• [Exercise] Could you filter the listing for lines with the word "Clear" and return them?

%%

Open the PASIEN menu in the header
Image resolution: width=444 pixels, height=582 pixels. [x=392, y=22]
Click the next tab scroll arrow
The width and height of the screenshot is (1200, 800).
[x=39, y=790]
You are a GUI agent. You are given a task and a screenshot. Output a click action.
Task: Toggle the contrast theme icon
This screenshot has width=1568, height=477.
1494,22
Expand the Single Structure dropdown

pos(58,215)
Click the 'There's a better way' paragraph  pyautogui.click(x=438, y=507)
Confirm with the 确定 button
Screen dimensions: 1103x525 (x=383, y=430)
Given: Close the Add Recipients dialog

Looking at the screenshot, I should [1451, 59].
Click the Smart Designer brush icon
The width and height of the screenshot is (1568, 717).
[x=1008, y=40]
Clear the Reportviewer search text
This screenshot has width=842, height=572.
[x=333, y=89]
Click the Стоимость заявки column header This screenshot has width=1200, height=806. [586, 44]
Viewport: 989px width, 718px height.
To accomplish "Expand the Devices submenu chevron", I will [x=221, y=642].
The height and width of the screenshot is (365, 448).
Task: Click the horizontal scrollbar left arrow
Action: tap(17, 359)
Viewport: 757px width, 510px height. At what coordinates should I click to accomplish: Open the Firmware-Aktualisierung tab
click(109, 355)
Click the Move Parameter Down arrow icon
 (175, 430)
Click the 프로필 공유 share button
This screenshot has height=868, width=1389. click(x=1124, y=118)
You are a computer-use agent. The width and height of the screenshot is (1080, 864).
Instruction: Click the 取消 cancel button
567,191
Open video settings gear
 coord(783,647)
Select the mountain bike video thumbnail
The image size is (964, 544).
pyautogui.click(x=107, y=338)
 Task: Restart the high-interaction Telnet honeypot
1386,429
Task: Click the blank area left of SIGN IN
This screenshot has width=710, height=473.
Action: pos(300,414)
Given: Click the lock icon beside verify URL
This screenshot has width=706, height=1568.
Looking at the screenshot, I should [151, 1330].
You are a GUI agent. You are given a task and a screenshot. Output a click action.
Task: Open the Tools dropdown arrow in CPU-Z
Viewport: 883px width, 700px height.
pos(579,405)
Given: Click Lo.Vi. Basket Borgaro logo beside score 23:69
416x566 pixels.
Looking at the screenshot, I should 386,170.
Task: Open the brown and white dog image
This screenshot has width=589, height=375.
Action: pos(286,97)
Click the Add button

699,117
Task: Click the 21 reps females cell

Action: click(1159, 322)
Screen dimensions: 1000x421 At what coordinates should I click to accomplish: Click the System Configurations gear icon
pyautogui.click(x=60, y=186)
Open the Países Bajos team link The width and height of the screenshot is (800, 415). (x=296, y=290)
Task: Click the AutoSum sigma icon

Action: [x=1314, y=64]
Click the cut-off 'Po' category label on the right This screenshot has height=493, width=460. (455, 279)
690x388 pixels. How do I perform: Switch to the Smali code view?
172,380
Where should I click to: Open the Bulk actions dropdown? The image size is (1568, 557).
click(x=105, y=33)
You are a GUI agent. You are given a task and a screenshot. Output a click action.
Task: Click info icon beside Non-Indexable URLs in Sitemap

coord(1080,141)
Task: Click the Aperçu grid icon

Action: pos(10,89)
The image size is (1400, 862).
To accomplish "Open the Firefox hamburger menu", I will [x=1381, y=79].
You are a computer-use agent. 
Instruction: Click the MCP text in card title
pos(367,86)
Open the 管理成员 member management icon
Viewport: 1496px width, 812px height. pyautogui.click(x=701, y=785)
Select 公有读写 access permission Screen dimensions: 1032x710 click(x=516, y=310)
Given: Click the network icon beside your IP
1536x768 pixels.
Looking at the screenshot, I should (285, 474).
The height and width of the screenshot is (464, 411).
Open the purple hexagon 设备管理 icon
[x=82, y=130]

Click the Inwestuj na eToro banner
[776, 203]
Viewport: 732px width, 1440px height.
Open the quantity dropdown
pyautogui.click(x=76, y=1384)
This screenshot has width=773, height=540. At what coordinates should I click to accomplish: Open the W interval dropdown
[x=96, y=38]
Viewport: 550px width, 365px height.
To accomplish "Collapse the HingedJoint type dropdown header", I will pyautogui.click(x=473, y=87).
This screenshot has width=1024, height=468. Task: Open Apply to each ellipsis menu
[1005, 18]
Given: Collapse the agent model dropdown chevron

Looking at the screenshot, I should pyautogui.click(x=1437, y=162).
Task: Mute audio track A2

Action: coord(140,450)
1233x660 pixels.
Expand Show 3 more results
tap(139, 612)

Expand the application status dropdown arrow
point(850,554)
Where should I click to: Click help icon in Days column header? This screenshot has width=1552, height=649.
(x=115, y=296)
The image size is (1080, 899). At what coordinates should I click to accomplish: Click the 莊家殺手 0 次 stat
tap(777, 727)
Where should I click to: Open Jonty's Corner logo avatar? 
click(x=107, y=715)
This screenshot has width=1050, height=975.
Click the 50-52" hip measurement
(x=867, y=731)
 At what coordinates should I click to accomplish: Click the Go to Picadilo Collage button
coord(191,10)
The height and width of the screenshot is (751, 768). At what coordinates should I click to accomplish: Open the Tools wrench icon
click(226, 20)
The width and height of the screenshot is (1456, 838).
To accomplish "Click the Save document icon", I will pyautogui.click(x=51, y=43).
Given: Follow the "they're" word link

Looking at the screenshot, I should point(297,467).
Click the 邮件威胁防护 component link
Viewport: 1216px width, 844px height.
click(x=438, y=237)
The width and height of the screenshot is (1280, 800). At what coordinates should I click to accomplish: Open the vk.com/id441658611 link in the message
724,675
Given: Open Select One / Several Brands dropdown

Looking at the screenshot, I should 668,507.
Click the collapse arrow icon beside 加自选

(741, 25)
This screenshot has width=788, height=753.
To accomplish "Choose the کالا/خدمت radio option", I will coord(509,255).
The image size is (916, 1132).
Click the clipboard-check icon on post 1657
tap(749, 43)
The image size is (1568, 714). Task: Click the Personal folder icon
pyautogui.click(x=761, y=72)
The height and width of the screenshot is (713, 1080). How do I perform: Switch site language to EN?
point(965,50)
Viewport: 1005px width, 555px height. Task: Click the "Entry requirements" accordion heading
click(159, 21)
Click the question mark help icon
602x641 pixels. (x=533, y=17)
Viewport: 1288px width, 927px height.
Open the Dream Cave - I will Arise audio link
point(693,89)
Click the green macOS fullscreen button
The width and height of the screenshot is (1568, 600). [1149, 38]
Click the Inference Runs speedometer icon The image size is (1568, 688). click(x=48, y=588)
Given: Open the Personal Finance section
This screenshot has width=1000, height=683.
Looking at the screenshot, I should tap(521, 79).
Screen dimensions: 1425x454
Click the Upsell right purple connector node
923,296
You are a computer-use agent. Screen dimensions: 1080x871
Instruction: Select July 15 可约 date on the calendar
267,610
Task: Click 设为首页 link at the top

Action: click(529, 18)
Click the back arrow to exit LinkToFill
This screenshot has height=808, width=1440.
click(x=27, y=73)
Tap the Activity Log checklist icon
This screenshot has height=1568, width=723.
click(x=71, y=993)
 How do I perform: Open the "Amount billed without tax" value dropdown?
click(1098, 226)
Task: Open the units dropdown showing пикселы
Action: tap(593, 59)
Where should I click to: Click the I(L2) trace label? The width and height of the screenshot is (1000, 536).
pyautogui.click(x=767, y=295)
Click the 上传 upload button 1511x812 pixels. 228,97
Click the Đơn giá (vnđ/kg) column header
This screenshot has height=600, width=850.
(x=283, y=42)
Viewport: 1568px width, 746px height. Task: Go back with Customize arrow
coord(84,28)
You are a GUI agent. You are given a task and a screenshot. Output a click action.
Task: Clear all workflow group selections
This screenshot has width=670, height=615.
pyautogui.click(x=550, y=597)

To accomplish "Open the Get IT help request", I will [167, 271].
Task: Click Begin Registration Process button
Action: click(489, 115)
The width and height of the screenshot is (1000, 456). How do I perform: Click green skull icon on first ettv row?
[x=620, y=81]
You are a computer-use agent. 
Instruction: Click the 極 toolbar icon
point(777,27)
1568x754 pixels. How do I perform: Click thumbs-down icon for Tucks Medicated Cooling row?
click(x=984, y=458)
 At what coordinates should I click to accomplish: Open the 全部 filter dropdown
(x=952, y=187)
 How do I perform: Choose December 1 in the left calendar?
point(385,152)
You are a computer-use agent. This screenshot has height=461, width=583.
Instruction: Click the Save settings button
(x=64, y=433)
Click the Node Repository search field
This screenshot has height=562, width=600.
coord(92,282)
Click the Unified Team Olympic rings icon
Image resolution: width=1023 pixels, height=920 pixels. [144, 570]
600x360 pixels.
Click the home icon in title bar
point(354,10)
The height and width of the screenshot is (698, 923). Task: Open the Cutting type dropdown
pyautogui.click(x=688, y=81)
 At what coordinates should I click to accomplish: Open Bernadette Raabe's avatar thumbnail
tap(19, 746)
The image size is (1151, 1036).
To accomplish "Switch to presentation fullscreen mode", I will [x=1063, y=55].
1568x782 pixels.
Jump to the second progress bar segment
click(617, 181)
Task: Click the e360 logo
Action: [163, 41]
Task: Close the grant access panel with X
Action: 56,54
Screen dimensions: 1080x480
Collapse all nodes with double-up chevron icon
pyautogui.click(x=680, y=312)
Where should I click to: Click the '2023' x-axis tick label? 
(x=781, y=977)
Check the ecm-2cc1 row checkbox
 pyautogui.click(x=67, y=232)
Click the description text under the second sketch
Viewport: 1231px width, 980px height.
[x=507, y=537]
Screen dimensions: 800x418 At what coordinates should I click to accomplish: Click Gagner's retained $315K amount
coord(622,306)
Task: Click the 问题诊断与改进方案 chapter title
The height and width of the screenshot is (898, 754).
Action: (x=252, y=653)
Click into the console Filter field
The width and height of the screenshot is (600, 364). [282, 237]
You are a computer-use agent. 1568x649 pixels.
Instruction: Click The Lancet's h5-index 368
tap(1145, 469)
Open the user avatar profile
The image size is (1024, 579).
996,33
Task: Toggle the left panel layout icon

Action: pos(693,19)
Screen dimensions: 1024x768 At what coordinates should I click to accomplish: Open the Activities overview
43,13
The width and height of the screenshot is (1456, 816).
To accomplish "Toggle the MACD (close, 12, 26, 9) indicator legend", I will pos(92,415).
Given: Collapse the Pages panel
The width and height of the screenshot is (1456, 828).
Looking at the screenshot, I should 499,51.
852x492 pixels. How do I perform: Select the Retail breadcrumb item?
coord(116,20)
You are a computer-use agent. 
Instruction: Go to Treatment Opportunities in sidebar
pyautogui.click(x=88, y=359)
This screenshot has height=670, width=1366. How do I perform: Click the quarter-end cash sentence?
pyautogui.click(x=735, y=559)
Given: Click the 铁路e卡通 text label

%%

• [Response for this exercise]
Clear the Reportviewer search text
Task: Clear all workflow group selections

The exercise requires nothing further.